═══ Selected excerpt

[mpich-devel] Load imbalance in MPIR_Reduce_redscat_gather

Mikhail Kurnosov mkurnosov at gmail.com
Wed Mar 29 23:46:40 CDT 2017


Hello,

In the current implementation of Rabenseifner’s algorithm 
(MPIR_Reduce_redscat_gather) for MPI_Reduce there is a load imbalance 
across the processes. The reason is non-uniform  distribution of count 
elements across pof2 processes on the reduce-scatter and the gather 
steps. The last process pof2-1 is loaded more than others:

for (i=0; i<(pof2-1); i++)
     cnts[i] = count/pof2;
cnts[pof2-1] = count - (count/pof2)*(pof2-1);

For example, commsize = 13, count=13; pof2=8, cnts[0..6] = 1, cnts[7] = 6.
commsize = 1600, count=100000; pof2=1024, cnts[0..1022] = 97, cnts[1023] 
= 769.

In addition, initial calculation of the cnts[i] and disps[i], before 
reduce-scatter step, takes O(log(p)) time. Summation of the cnts[i] on 
each step of the reduce-scatter also takes O(log(p)) time. Storing the 
cnts[i] and displs[i] requires O(p) bytes of memory.

I implemented a new version of MPIR_Reduce_redscat_gather following the 
description in the original papers [1, 2]. Input vectors are halving 
uniformly, without using of arrays cnts[i] and disps[i]. Thus, the 
memory consumption and computational complexity is reduced.

[1] Rajeev Thakur, Rolf Rabenseifner and William Gropp. Optimization of 
Collective Communication Operations in MPICH // The Int. Journal of High 
Performance Computing Applications. Vol 19, Issue 1, pp. 49--66.
[2] http://www.hlrs.de/mpi/myreduce.html.

With best regards,
Mikhail Kurnosov
--
Computer Systems Department
Siberian State University of Telecommunications and Information Sciences
Address: 630102, 86 Kirova str., Novosibirsk, Russia
WWW: www.mkurnosov.net



-------------- next part --------------
/*
 * An implementation of Rabenseifner's reduce algorithm [1, 2].
 *
 * This algorithm is a combination of a reduce-scatter implemented with
 * recursive vector halving and recursive distance doubling, followed either
 * by a binomial tree gather [1].

══════
═══ Supplied information

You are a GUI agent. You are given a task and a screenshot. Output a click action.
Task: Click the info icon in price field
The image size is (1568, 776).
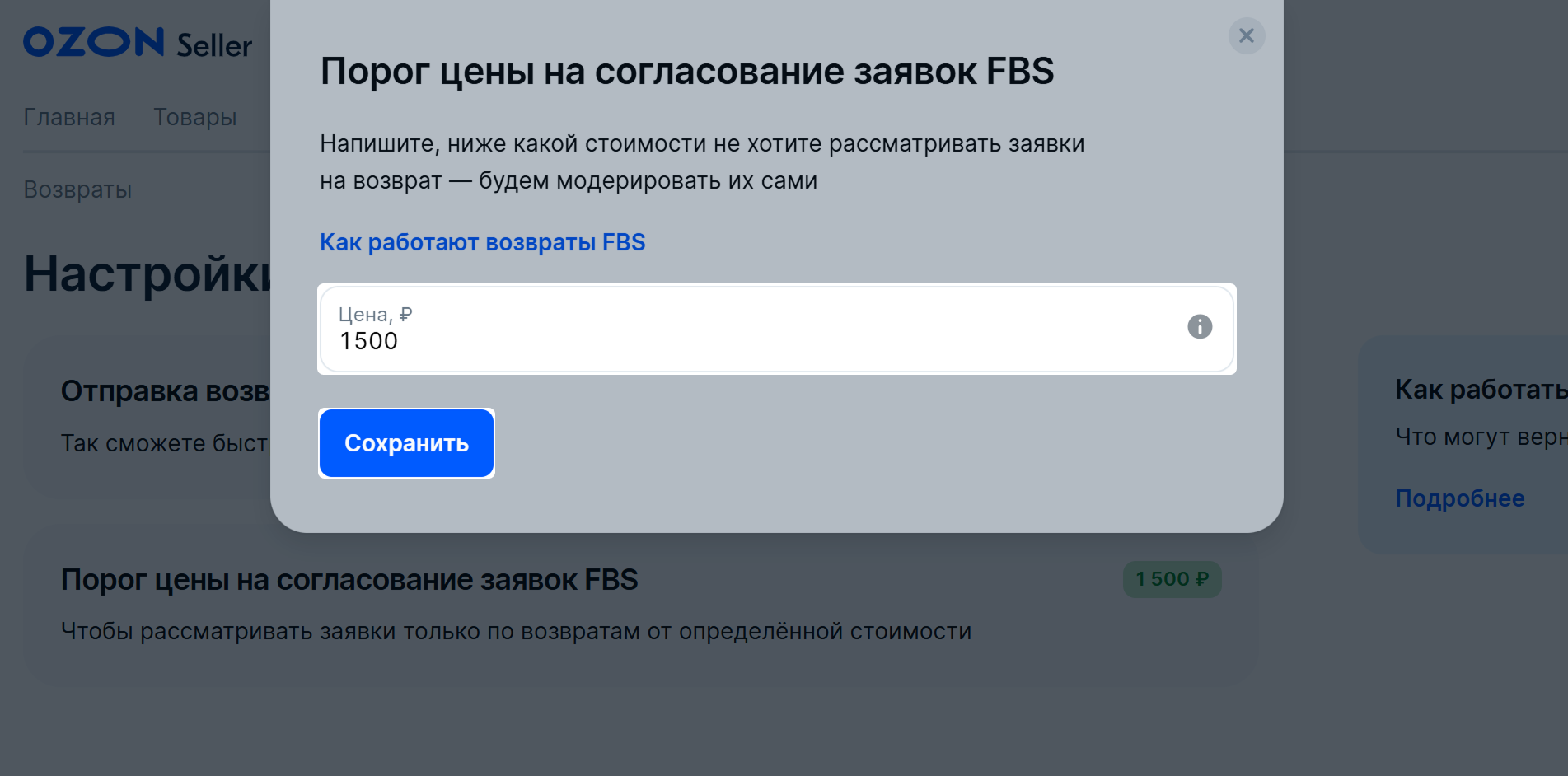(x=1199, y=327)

══════

Task description :: Reproduce the passage of the mailing-list post on load imbalance that begins at "[1] Rajeev Thakur, Rolf" and stops after "1, pp. 49--66.", switching "Optimization" to "Tuning" along the way.

Exercise solution ::
[1] Rajeev Thakur, Rolf Rabenseifner and William Gropp. Tuning of 
Collective Communication Operations in MPICH // The Int. Journal of High 
Performance Computing Applications. Vol 19, Issue 1, pp. 49--66.